» TASK DIRECTIONS
Return the lines from the one with "Click the (2,606 votes) count label" up to and including the one with "point(16,16)", exactly as they appear.

» ENTRIES PROVIDED
%%
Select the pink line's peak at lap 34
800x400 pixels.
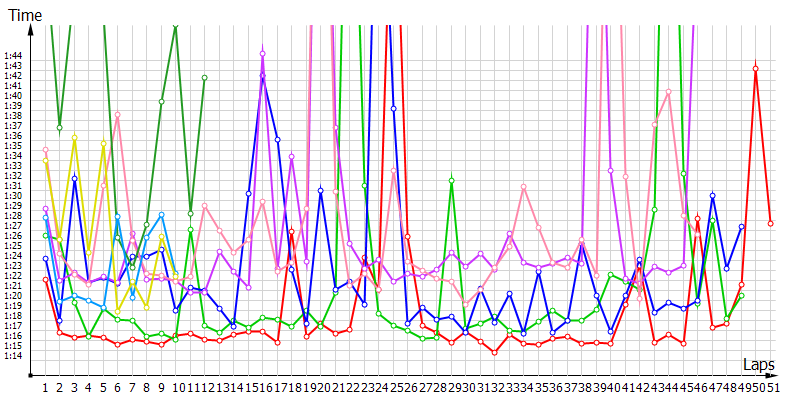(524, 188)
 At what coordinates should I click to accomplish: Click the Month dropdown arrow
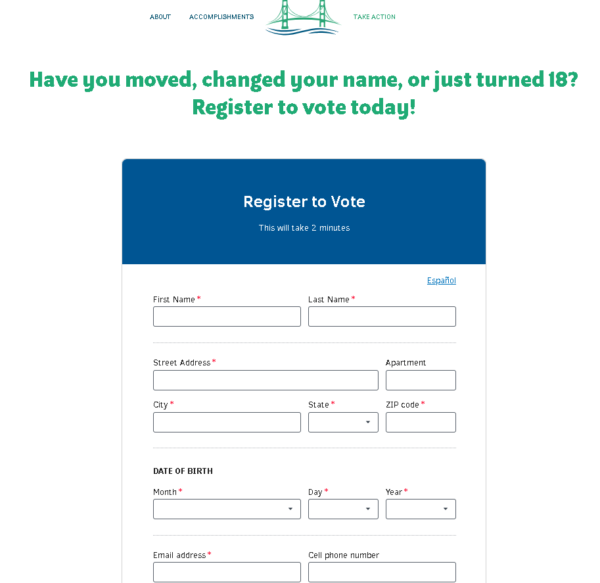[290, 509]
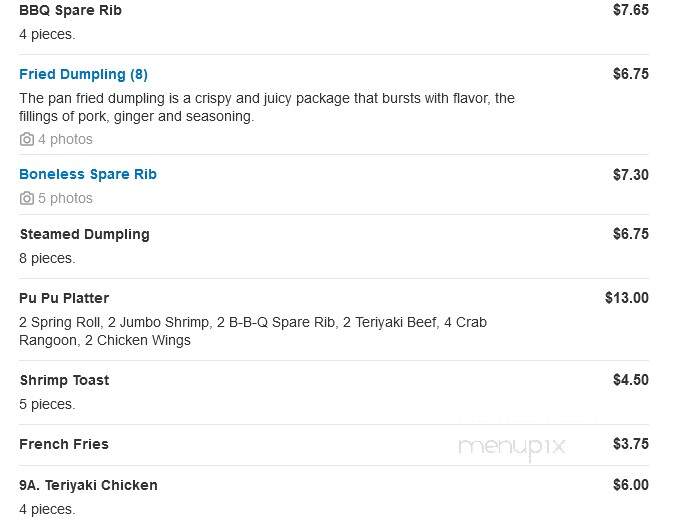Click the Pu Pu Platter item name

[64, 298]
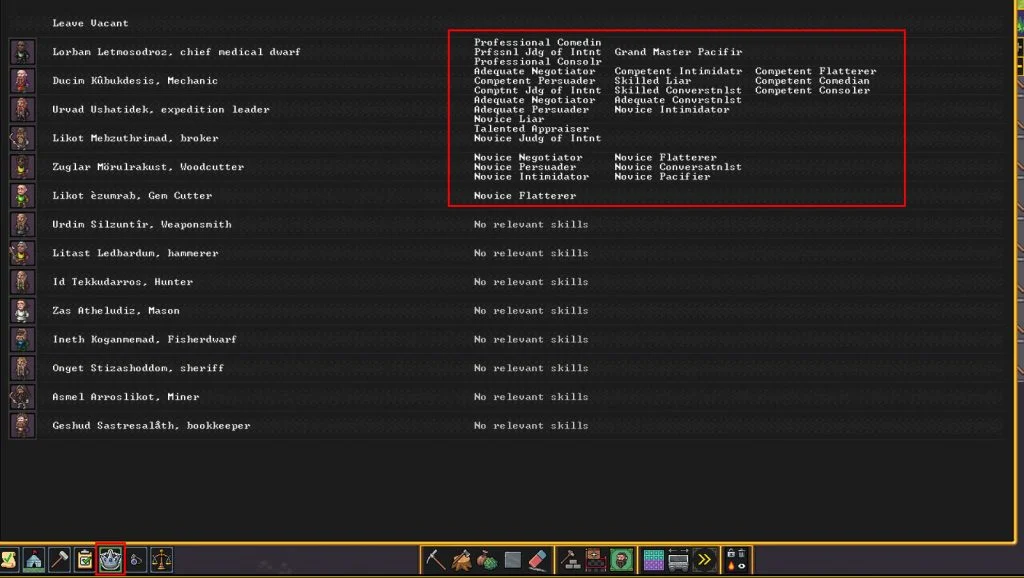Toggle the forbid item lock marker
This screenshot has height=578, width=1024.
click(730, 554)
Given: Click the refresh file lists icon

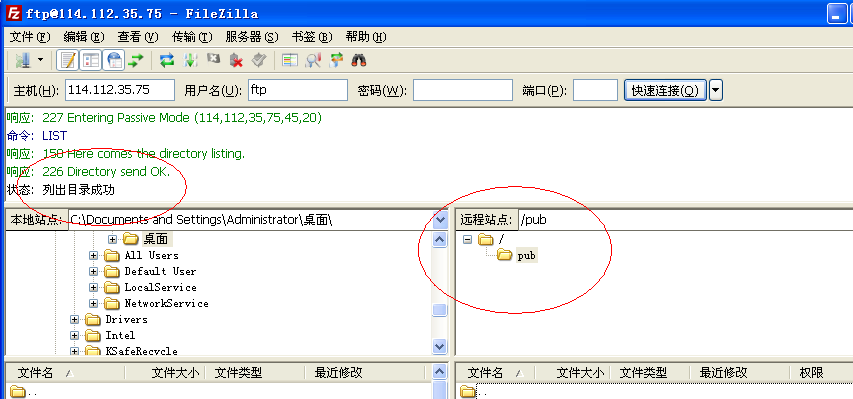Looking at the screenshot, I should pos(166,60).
%%
%%
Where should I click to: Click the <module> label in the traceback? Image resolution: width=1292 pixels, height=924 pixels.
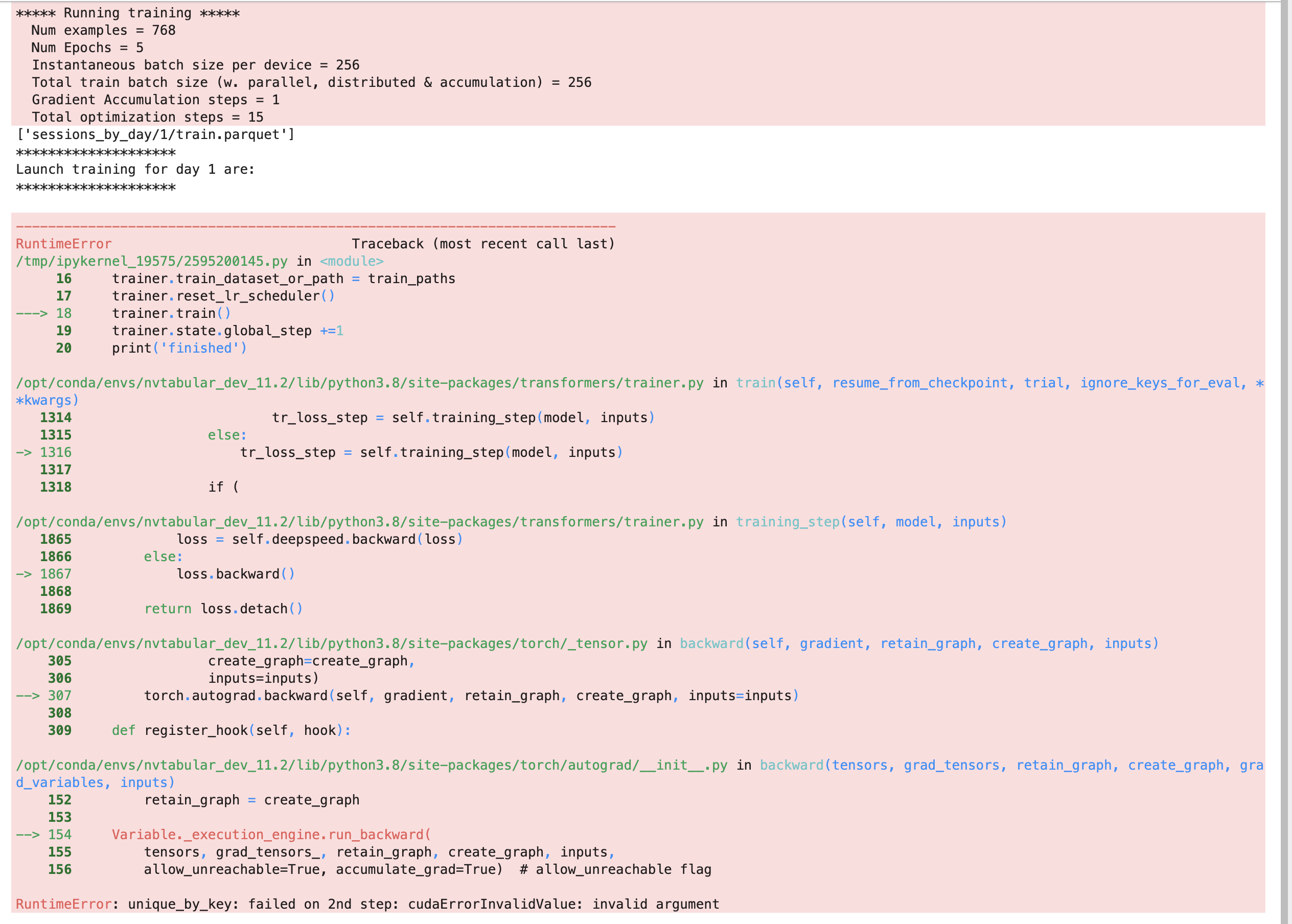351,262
%%
%%
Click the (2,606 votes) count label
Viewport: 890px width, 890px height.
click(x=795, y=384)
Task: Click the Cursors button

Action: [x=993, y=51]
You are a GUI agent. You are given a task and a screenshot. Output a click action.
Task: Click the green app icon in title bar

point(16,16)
%%
» RESPONSE TO THIS TASK
Click the (2,606 votes) count label
Viewport: 890px width, 890px height.
click(x=795, y=384)
Task: Click the Cursors button

Action: [x=993, y=51]
You are a GUI agent. You are given a task and a screenshot. Output a click action.
Task: Click the green app icon in title bar

point(16,16)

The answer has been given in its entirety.